Aber auch das wird nach Meinung von Bernard Hinault nicht helfen, die 36 Jahre währende Durststrecke der Franzosen zu beenden. «Von der aktuellen Generation wird kein Franzose die Tour gewinnen. Es mag hart und gemein sein, das zu sagen, aber wir müssen ehrlich sein. Sie sind nicht die Besten in den Bergen, und sie sind nicht die Besten im Zeitfahren», sagte der bislang letzte französische Tour-Champion aus dem Jahr 1985.

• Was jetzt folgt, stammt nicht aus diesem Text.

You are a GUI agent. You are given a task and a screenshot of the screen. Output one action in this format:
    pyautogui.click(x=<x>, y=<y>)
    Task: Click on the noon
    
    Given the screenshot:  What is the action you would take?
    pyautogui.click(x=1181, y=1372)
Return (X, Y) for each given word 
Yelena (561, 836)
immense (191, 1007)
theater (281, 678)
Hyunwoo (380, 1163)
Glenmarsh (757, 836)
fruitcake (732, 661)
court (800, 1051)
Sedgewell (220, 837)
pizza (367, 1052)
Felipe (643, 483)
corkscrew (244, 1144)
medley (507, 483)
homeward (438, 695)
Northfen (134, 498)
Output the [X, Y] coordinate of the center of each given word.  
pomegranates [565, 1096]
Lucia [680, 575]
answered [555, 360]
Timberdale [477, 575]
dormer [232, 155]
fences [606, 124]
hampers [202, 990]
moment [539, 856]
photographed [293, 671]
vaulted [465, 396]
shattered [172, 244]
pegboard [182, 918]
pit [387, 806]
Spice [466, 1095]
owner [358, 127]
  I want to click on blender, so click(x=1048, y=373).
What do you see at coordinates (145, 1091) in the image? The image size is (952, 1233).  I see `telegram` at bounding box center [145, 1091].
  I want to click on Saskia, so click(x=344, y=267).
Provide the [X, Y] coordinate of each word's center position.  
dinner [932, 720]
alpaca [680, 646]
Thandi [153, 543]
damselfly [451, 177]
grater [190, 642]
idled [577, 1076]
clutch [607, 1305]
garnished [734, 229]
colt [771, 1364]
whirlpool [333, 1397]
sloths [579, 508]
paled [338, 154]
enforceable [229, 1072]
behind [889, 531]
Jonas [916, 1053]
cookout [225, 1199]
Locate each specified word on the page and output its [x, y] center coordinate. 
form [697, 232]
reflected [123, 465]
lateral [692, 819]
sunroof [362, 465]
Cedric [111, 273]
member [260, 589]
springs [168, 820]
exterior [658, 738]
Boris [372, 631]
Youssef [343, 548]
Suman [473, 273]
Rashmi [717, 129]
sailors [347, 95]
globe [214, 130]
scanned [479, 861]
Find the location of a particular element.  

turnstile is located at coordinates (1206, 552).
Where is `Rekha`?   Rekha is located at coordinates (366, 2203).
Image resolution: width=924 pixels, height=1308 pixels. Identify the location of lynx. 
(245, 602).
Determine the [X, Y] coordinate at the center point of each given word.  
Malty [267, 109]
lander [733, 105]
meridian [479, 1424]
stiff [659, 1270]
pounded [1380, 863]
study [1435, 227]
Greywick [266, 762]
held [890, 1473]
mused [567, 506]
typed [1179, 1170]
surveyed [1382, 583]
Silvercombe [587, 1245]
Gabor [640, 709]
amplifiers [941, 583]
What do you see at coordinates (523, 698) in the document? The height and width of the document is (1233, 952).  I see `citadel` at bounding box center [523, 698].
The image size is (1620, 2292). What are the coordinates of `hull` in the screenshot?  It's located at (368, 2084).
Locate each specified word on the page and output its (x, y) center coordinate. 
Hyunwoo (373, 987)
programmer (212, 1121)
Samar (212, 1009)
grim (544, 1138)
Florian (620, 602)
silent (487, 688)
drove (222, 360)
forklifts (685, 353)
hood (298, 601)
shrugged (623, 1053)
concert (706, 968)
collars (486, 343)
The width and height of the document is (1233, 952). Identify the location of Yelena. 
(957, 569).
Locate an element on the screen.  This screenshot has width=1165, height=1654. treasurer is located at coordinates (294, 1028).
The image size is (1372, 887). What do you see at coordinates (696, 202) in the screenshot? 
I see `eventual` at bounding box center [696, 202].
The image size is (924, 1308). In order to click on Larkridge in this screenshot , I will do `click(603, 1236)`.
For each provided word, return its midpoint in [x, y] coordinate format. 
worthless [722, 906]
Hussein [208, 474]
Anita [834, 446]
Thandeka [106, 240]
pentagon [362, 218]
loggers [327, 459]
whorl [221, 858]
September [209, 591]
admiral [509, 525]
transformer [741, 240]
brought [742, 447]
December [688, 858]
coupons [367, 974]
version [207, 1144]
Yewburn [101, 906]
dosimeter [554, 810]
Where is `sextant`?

Buchmann: «Etappensieg wäre ein Traum»

Letzteres trifft auch auf Buchmann zu. Der Tour-Vierte von 2019 will sich aber «nicht absichtlich abhängen lassen». Als Kapitän der Bora-hansgrohe-Mannschaft geht der Niederländer Wilco Kelderman ins Rennen. Vermissen werden die deutschen Rad-Fans indes Maximilian Schachmann, der sich auf Olympia in Tokio konzentriert, und den letztjährigen Etappengewinner Lennard Kämna, der eine mentale Pause einlegt.

«Ich schaue von Tag zu Tag, und wenn es Möglichkeiten gibt, werde ich sie nutzen. Ein Etappensieg wäre ein Traum. Für die Top fünf oder das Podium muss man drei Wochen jeden Tag arbeiten. Man muss definitiv mehr tun», sagte der Ravensburger Buchmann einen Tag vor dem Tour-Start.